Q Que vous est-il arrivé exactement?
R J'ai cassé un rayon de ma roue arrière, je crois, la roue n'était plus droite. C'était un moment critique de la course. Il fallait la changer et mon équipier Michal Kwiatkowski s'est arrêté et m'a donné sa roue, car la voiture était loin. Je suis extrêmement reconnaissant, car mes coéquipiers Mikel Nieve, Sergio Henao ou Mikel Landa, qui m'a attendu, se sont vidés pour me remonter dans le groupe des favoris. Ils ont été fantastiques aujourd'hui. Cela a été une journée extrêmement stressante, une session de panique. Si je n'étais pas remonté, je n'aurais probablement pas été en jaune ce soir. Il fallait que je revienne ou c'était la fin pour moi.
Q Après toutes ces dernières étapes piégeuses, pensez-vous avoir fait le plus dur?
R C'est une course très serrée et on savait que cela allait l'être, chaque seconde va compter. Je sens la pression [des concurrents]. Bardet a essayé [d'attaquer], Uran aussi, mais avec un sommet si loin de l'arrivée, ils ont été hésitants à faire un énorme effort. Je pense que tout le monde va être à bloc sur les quatre ou cinq dernières étapes. Je pense que nous avons devant nous des étapes très difficiles dans les Alpes. J'ai confiance en mon équipe et à sa façon de contrôler la course. J'ai eu une journée difficile dans les Pyrénées, mais je me sens bien mieux depuis.
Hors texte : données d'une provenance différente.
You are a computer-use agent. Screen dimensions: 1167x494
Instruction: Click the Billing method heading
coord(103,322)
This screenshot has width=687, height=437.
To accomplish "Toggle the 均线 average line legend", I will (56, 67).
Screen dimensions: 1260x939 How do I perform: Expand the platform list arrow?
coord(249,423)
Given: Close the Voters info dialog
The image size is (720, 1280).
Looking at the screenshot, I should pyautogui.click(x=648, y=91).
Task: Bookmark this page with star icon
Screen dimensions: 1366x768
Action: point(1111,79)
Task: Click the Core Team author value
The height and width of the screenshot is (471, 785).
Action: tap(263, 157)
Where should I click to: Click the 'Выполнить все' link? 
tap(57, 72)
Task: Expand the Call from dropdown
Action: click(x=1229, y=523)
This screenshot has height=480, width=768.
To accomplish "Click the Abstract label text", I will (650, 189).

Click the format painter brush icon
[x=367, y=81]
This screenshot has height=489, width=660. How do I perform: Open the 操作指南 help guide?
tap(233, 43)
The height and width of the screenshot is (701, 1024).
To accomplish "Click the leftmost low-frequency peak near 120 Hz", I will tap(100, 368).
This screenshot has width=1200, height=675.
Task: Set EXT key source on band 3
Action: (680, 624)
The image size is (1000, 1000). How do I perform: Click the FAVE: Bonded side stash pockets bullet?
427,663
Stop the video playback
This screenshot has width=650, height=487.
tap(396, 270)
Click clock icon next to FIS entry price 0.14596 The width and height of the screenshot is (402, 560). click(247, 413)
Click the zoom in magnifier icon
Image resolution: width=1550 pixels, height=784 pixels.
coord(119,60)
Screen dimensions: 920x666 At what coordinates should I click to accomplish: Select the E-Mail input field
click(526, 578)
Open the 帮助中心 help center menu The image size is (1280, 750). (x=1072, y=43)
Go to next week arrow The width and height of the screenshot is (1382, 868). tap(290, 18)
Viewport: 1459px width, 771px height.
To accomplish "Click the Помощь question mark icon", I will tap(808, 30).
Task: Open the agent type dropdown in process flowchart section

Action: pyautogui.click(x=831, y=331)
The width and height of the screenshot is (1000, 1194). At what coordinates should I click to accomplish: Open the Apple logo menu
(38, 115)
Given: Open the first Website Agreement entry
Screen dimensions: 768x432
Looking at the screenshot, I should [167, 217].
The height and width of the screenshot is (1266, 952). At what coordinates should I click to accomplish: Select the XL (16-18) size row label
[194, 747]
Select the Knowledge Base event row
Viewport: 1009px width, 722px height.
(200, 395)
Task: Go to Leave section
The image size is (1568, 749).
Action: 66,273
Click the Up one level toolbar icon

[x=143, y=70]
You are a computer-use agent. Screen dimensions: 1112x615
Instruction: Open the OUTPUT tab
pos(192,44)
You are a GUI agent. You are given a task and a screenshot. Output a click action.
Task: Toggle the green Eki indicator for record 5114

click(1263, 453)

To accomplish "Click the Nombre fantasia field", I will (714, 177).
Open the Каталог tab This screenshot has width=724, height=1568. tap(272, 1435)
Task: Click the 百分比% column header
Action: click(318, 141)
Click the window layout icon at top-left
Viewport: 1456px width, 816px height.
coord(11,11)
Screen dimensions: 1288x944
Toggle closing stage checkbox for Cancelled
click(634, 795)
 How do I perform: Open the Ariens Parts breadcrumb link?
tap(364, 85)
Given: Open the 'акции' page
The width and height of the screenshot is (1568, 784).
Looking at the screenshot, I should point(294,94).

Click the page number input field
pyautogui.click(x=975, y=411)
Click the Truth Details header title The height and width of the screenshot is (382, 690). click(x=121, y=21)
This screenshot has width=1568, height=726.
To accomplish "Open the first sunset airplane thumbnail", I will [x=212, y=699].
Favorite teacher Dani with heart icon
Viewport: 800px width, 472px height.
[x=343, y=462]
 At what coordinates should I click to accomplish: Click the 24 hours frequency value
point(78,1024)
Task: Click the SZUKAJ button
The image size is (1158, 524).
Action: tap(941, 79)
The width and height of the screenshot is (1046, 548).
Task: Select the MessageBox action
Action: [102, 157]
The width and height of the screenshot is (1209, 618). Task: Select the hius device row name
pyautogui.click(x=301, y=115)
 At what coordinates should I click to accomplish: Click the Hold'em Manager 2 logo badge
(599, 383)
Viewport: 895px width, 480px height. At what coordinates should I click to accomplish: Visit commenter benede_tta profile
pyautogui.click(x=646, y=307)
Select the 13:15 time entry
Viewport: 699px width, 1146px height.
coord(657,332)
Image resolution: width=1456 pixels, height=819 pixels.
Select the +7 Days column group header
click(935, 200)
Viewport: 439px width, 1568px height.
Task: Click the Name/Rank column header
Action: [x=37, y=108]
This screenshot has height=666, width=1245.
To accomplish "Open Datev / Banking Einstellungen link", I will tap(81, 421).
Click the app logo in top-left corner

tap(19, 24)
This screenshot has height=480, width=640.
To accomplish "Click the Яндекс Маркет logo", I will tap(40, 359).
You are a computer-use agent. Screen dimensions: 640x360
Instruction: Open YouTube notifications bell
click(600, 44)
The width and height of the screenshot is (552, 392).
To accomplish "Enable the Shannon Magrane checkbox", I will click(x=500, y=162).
J'espère pouvoir garder le maillot jaune jusqu'au contre-la-montre de Marseille qui sera l'épreuve finale pour le classement général, mais, avant cela, nous avons des étapes très piégeuses et je pense que la course va être très agressive.
Q Un langage fleuri a été prononcé à votre égard lors de la dernière ascension, qu'en pensez-vous?
R C'était une étape dans le pays de Romain Bardet, on pouvait donc s'attendre à ce que la foule soit derrière lui. L'accueil sur les routes de France a été super cette année, étant donné aussi que les coureurs français ont animé la course, ils ont eu des victoires d'étapes, Barguil avec le maillot à pois, Bardet qui lutte pour la victoire finale... C'est super que les supporters soient autant engagés.»